### SOURCE DOCUMENT
== == ==

Nathan Sykes Takes on the Hot 100 Festival: Behind the Scenes With The Pop Sensation

Theo Wargo/Getty Images for Billboard
Nathan Sykes spends time at The Patch during  the 2016 Billboard Hot 100 Festival - Day 1 at Nikon at Jones Beach Theater on Aug. 20, 2016 in Wantagh, New York.

Nathan Sykes, 23, has risen from the ashes of boy band fame to propel himself as one of this year’s buzziest new artists. Formerly one-fifth of the defunct U.K. act The Wanted, he’s now a certified solo pop upstart all his own, and -- on the heels of massive collaborations alongside his former flame Ariana Grande (“Over And Over Again”) and of the moment emcee G-Eazy (“Give It Up”) – he’s readying the release of his aptly titled solo debut LP Unfinished Business, set to arrive November 4 via Global Entertainment.

“I didn’t want to just be known as that guy from the band that took a break at the age of 20 and no one ever saw again,” he tells Billboard of him solo ambitions during his stay at The Patch in Brooklyn, New York -- one of two houses developed by SOUR PATCH KIDS to support touring artists. “I had more to do, I had more to say, I had more songs to write, and I had more to give as an artist.”

Linking up with executive producer Harmony Samuels, the duo worked together to hone Sykes’ brassy modern pop sound, fused with elements of funk, blues and soul. “When I got into the studio, for the first time I'm asking myself, 'Who am I as an artist'? Not 'Who is Nathan from The Wanted?'" he said. “It was a really amazing process. We wrote songs that really gave me an identity as an artist, and being able to drive that was an experience I’ll never be able to forget.”

== == ==

### PROBLEMS AND TASKS
A) Reproduce verbatim the portion of the Nathan Sykes article that opens with the words containing "Theo Wargo/Getty Images for" and closes with "in Wantagh, New York.".
B) Pick up the Nathan Sykes article after its final sentence and keep writing it.

### DATASET EXTRACT
== == ==

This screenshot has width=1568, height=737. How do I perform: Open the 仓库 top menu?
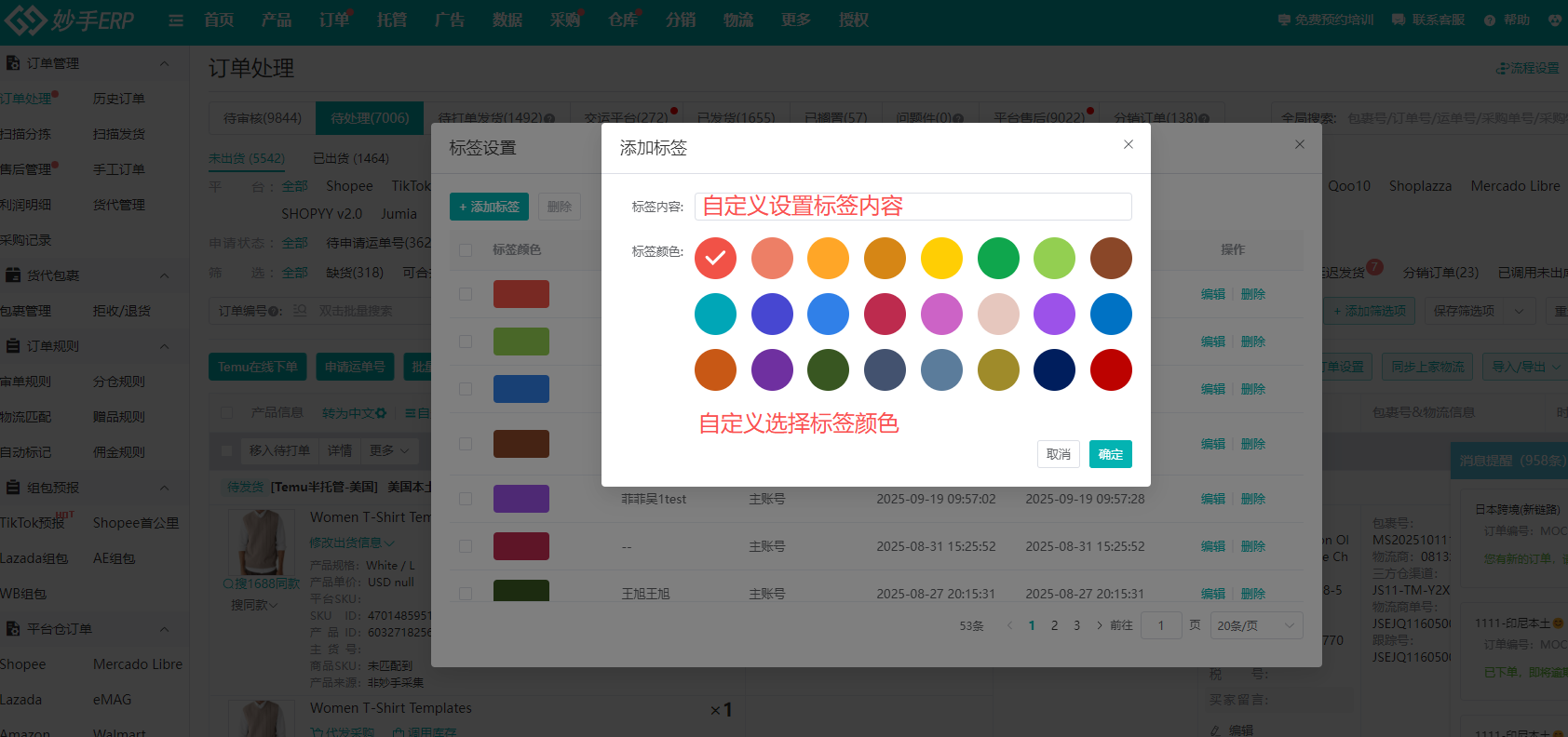[x=623, y=20]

== == ==

### EXPECTED RESPONSES
A)
Theo Wargo/Getty Images for Billboard
Nathan Sykes spends time at The Patch during  the 2016 Billboard Hot 100 Festival - Day 1 at Nikon at Jones Beach Theater on Aug. 20, 2016 in Wantagh, New York.

B)
But The Wanted’s nosedive wasn’t the young singer’s only obstacle in his pursuit of solo pop stardom. In 2013, Sykes suffered a near career ending vocal hemorrhage, forcing him to undergo emergency vocal cord surgery – a situation that has also plagued fellow chart toppers Adele, John Mayer, and Meghan Trainor. And as if the experience wasn’t traumatic enough – it was all documented on the Wanted’s E! reality series The Wanted Life. “[The surgery] was on my 19th birthday, and it was a really scary time,” he recalls. “I had to be sat down and told ‘if this doesn’t go well, you won’t sing again.’ This was before we even decided to take a break so I’m being looked at like ‘if it doesn’t go well, he’s gonna be out of the band, he’s gonna be dropped by the label.’”

After the group’s split in early 2014, Sykes stayed positive and continued on his path to recovery with a back to basics approach, teaching himself via vocal rehab how to use his voice to his full capacity. “I’m a big believer that everything happens for a reason and if that surgery didn’t happen I wouldn’t be on stage today singing the way that I sing. I wouldn’t have written the album that I’ve written and I wouldn’t be able to sing the notes that I sing. The control, the technique -- it wasn’t there,” he admits. “It’s really intense the way that I sing now, and I use the whole range of my voice. It’s really allowed me to develop that.”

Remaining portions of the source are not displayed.